These are one of my favorite Passover confections. You bake a scrumptious Kosher for Passover banana chiffon cake, then pull off pieces of the cake and roll them into balls that are approximately 1 and 1/2 inches. After a short stint in the fridge you dip the balls into melted chocolate. The recipe serves double duty as a delicious chiffon cake if you decide you prefer a cake to the truffles.
To make banana chiffon cake truffles, you will need to make the banana chiffon cake first, then form 1 to 1 and ½ inch balls out of the cake, refrigerate for at least ½ hour, then dip the cake balls into melted chocolate.
Before you begin, preheat the oven to 325 degrees and have ready a 9-inch spring-form pan with a center tube.
Into a large mixing bowl, sift together ½ cup sugar, matzah cake meal, and potato starch. Make a well in the dry ingredients and add the egg yolks, mashed bananas/lemon juice mixture, oil and vanilla. Beat until smooth. Mix in the pineapple juice.
Place the egg whites into a large mixing bowl and beat on medium speed until frothy. Add the pinch of salt and continue beating until the whites hold soft peaks. Add the remaining ½ cup sugar one tablespoon at a time and beat the whites at high speed until they hold stiff peaks. Do not overbeat the whites.
Place ¼ of the beaten whites into the yolk mixture and fold in. Fold in the remaining whites in two or three additions, until the white and yolk mixture are well combined and there are no visible white streaks in the batter.
Pour or spoon the batter into the spring-form pan and bake in the preheated oven for 50 to 55 minutes or until the cake is golden brown and a cake tested inserted into the center comes out clean.
Remove from oven and immediately invert.

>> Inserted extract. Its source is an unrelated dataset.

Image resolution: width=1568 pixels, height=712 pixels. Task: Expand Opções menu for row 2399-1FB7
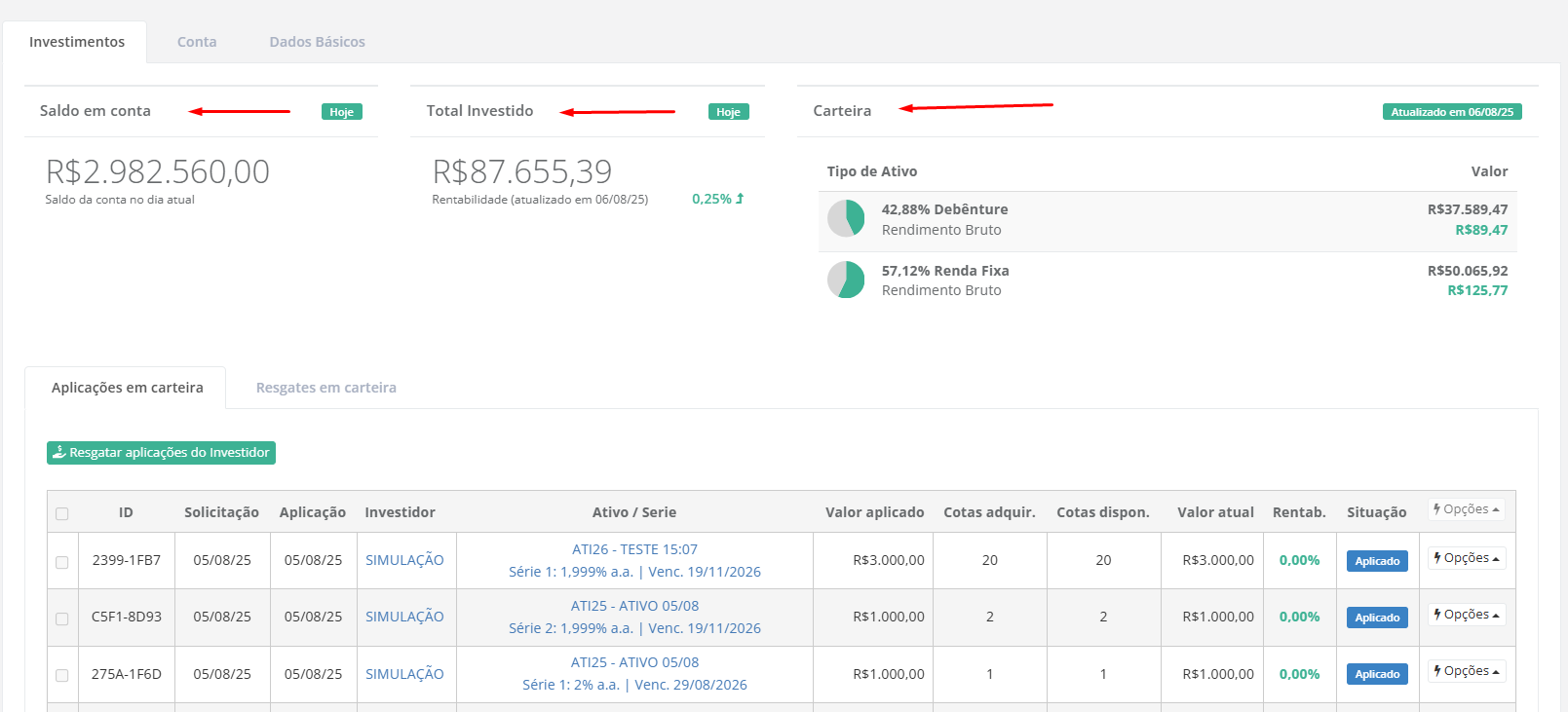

When cake has cooled, place right side up. With a sharp knife and a gentle sawing motion cut gently around sides, bottom and center of the cake to release it from the pan. Place on a cake stand and sprinkle with some confectioner’s sugar, if desired. Or drizzle some semi sweet melted chocolate on top of the cake.
Pull off pieces of the banana chiffon cake that you can roll into a round ball of approximately 1 to 1 ½ inches in diameter. Place the balls in the fridge for at least ½ hour and up to several days to a week. Melt the bittersweet and white chocolates in the microwave at 50% power for about one minute at a time—stirring in between intervals in the microwave, until the chocolates are fully melted. Place the melted chocolates in small dishes that are deep enough for the banana cake balls to dip into and be fully coated. Dip the cake balls into the melted chocolate, then lift out of the dish and allow the excess chocolate to drip back into the dish. Place the coated cake balls onto a cookie sheet lined with wax paper. If desired, place some of the melted white and dark chocolates into a baggie, twist the baggie, then with a scissor, snip off the very tip of one of the corners of the baggie. Drizzle the white melted chocolate over the dark chocolate and vice versa.
If you prefer to keep the banana chiffon truffles pareve, use pareve toppings such as sprinkles, non-pareils or toasted coconut.